I have a thing for pietas.
Michelangelo did the famous one. The pieta is traditionally a depiction of Mary holding the dead Christ across her lap. Literally translated "piety", the word means something more like "mourning". in this case.
In art, though, the pieta is less a story than a form through which to express a certain emotion or pathos. It is not at all necessary to know the story, because the message is in the shapes and in the bodies. As in most of the classic motifs, they usually come from an ancient source predating Christianity, and are recycled and reinterpreted much like what a "standard" is to a jazz musician.
Above is an example of something like our pieta predating Jesus by nearly 600 years. It is by the greek painter, Douris, and represents the mythological characters, Eos and Memnon.
In this entry, though, I'll be focusing on some interpretations on this theme by contemporary artists.
Bo's use of the flayed lamb here is a clever parallel, and I like the way the sky itself looks like there is a fire for the sacrifice somewhere just outside of the frame.
This (above) is probably more accurately a descent from the cross. If you're offended by the female with nail wounds, remember that many women too were crucified in the days of the early church. I love all the urban debris scattered in the background, the red couch, and the guy pointing as if making some kind of accusation. I don't remember Bo's exact explanation for all of the stuff in it, but I don't really care. It's a staggeringly beautiful piece that cuts right down to the soul.
Vincent desiderio with his son. Check out the projected images in the background.
My rendition. Actually it's more of a "Madonna and Child" foreshadowing a "pieta." Ok, I said my "favorite painters". If I wasn't at least one of my favorites why would I continue bothering?
Steven Assael's parents.
Another steven Assael above. He did a few of these firefighter pietas with my pal David as the model for the little boy.
Here's a political pieta by Harvey Dinnerstein, a teacher of Assael. It is probably more accurately a "deposition" in which a group of disciples is carrying the body to the tomb, but in essence the same form. I'm not sure if he ever did a full painting of this, but I find it incredibly powerful. An image like this transcends the political message and becomes something universal and timeless. These are probably vietnam protesters, but could just as easily be a much older event or a future event. I enjoy the contrast between the limp, dead arm at the bottom and the defiantly raised arm, stabbing diagonally toward the upper left corner.

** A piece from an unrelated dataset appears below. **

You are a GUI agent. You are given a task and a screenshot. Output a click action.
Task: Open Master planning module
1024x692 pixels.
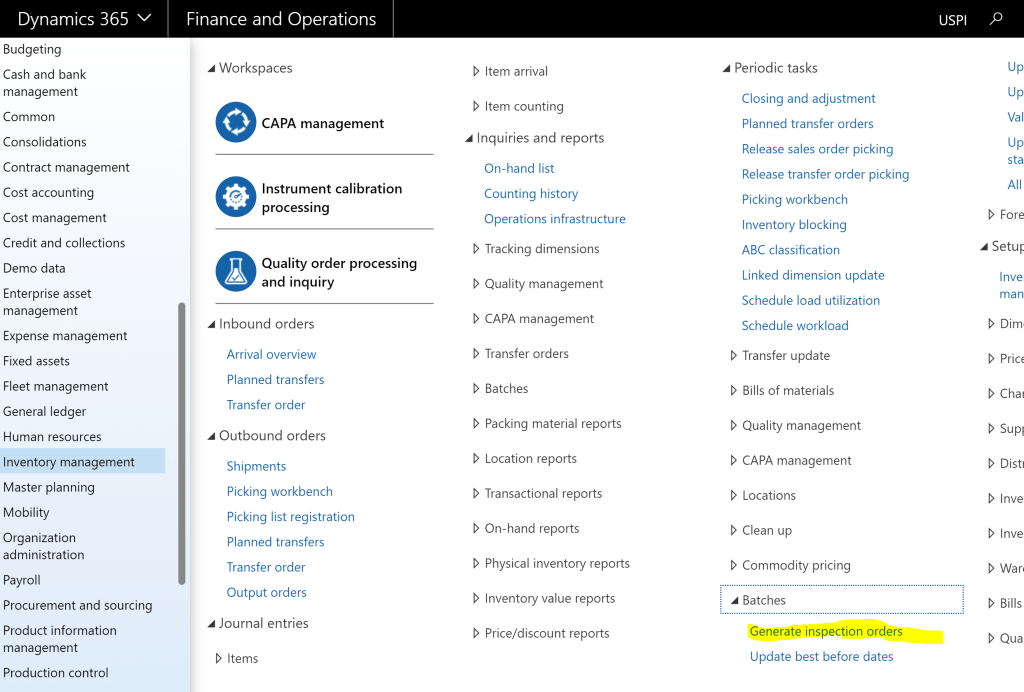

I feel the outrage myself just looking at it.
Max Ginsburg is a great painter, but to me this one is a little overstated. The message here seems to be carried more by symbolic bits such as the flag, the screaming woman, the fire, and the blood, rather than in the shaping of light and the movement of the bodies. I might like it better in black and white.
Ooh, sepia is kind of nice. Actually I LOVE that!